2904493 · April 8, 2025
AI-Generated Content: All content on this page was generated by AI to highlight key points from the meeting. For complete details and context, we recommend watching the full video. so we can fix them.

Summary

New Castle County’s Executive Committee heard a countywide workforce diversity presentation from Chief Human Resources Officer Dr. Dustin Blakey on April 8, 2025, outlining demographic trends from 2019–2024 and recommending recruitment partnerships, an upgraded applicant-tracking system, updated job descriptions and a salary study.

New Castle County’s Executive Committee heard a countywide workforce diversity presentation from Chief Human Resources Officer Dr. Dustin Blakey on April 8, 2025, outlining demographic trends from 2019–2024 and recommending recruitment partnerships, an upgraded applicant-tracking system, updated job descriptions and a salary study.

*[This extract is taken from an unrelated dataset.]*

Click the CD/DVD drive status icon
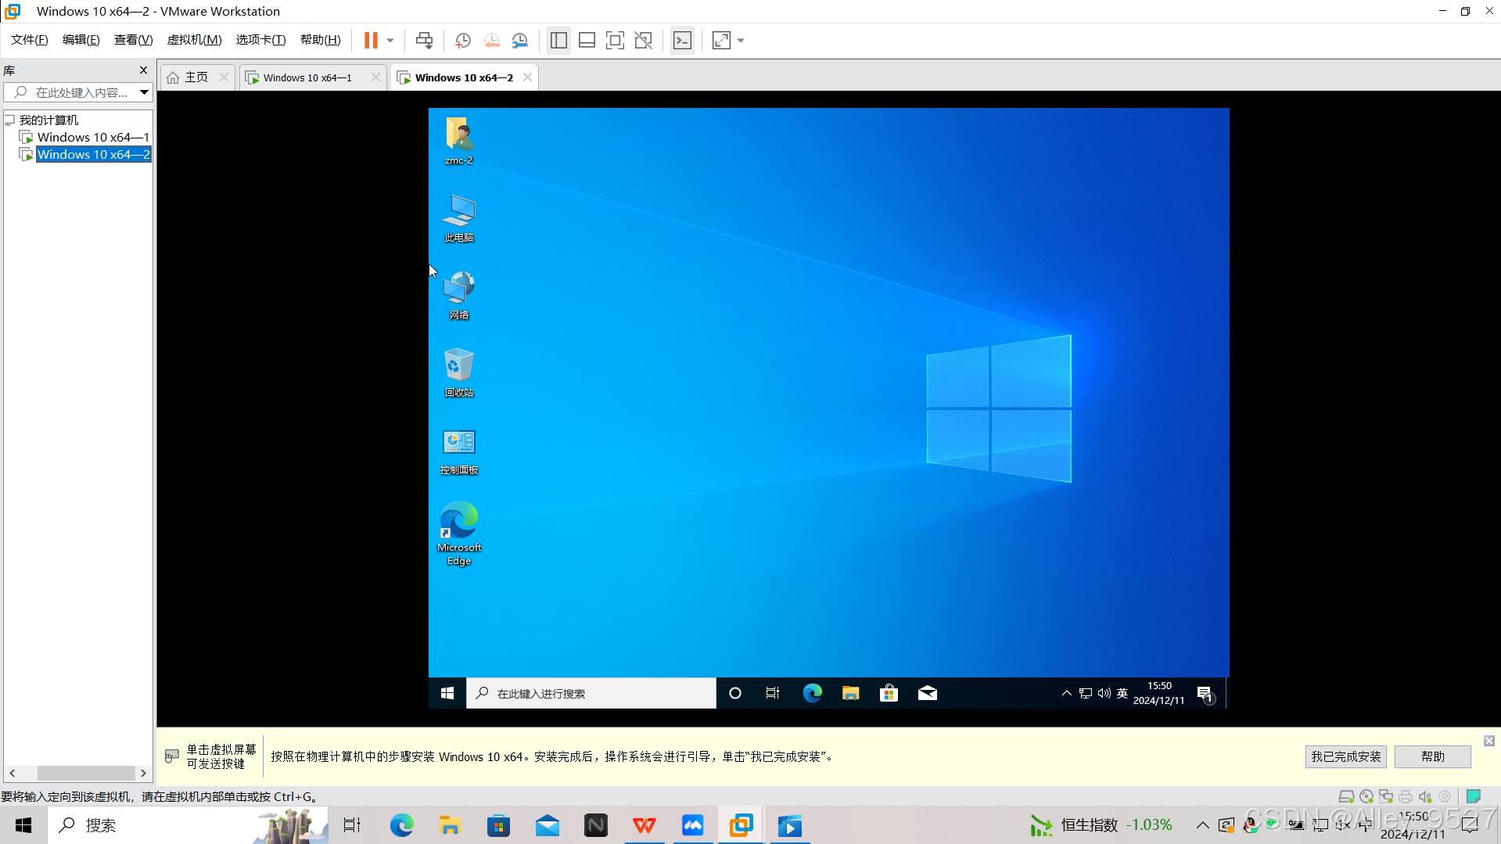Image resolution: width=1501 pixels, height=844 pixels. point(1366,796)
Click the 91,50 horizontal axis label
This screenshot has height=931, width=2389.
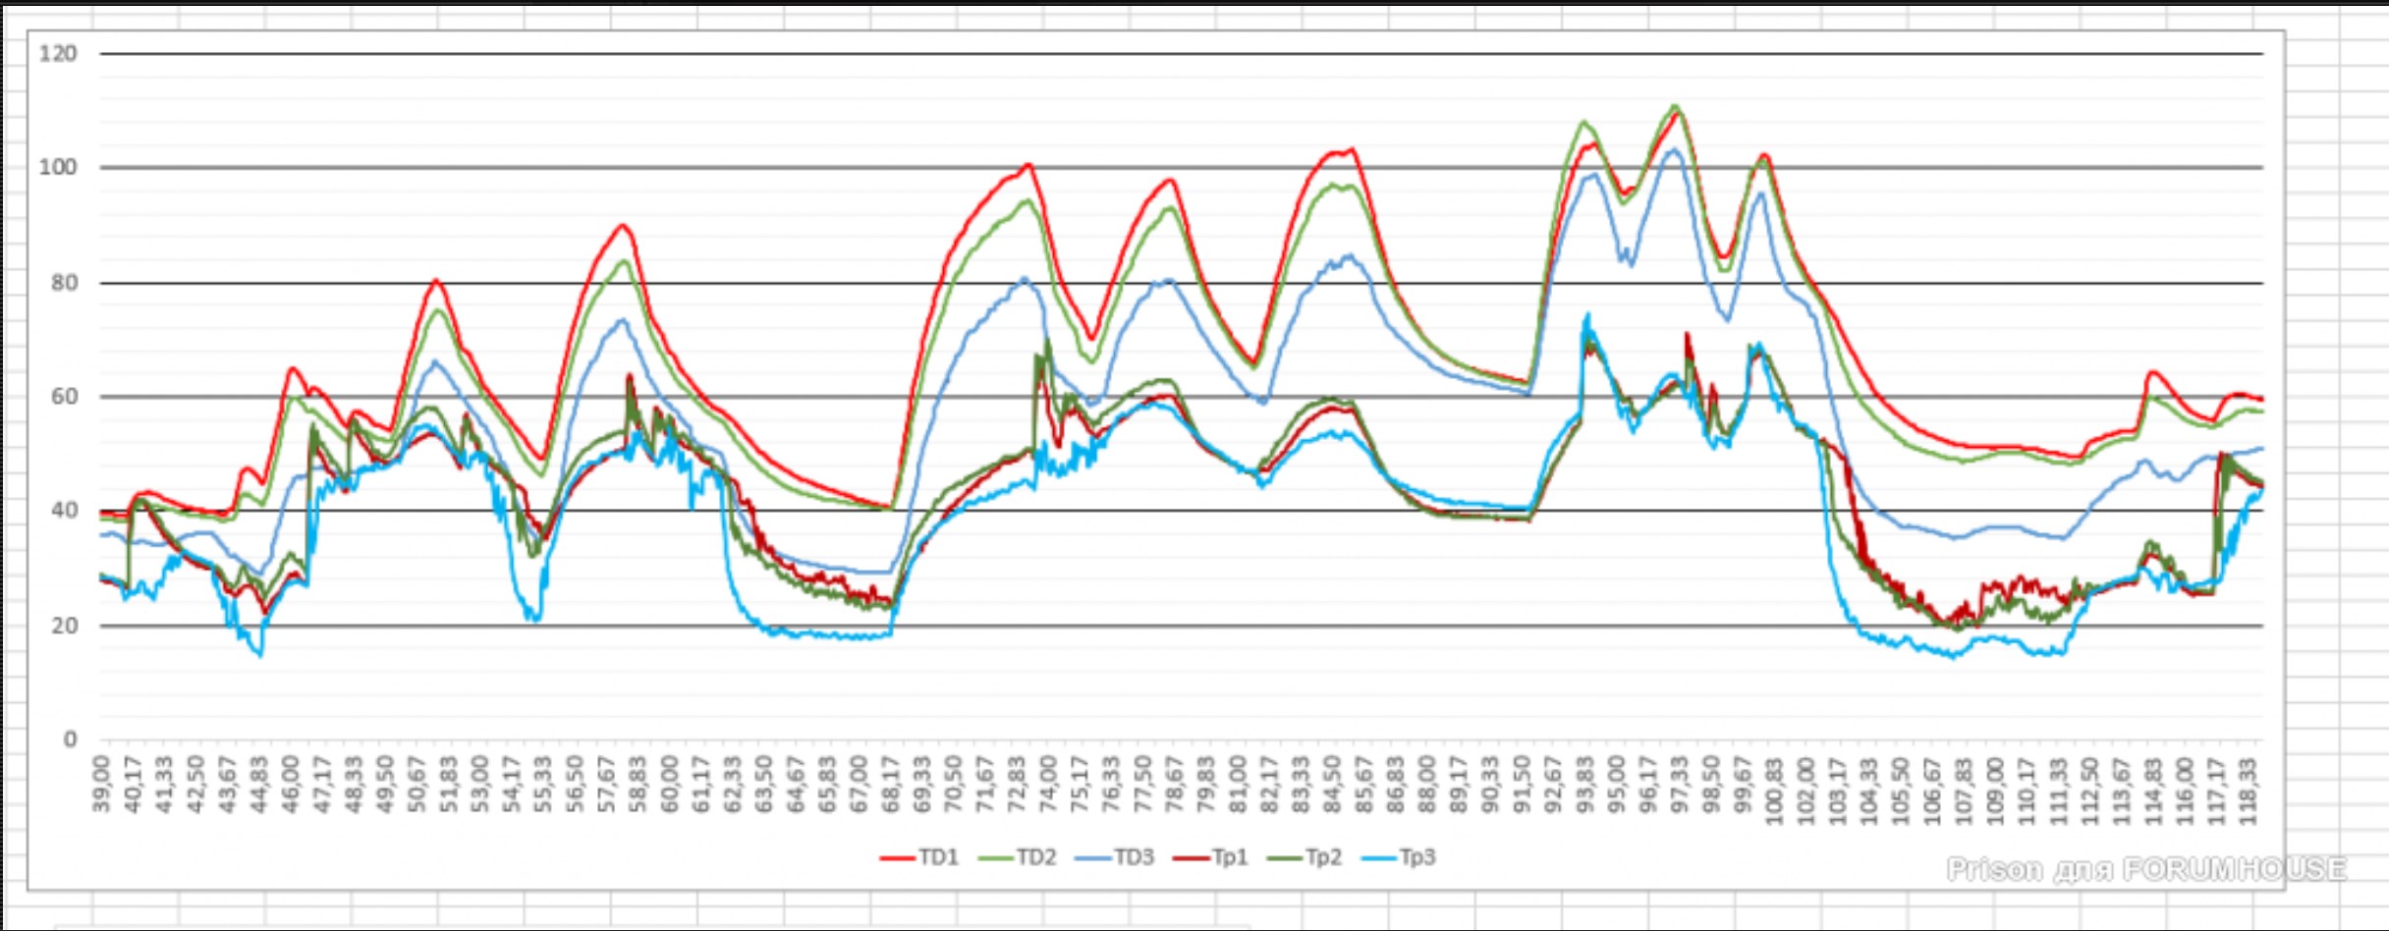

The presentation, led by Dr. Blakey and data lead Yanni Floropoulos, provided a department-by-department snapshot of the county workforce. Floropoulos said total nonwhite representation rose to 33.98% in 2024 from roughly 27.2% in 2019—an increase of about 6.8 percentage points—and that males represented about 61.5% of employees (928 employees reported). He also said part-time roles skewed toward women, with about 60.58% of part‑time employees female, while large departments such as public works and public safety remained majority male.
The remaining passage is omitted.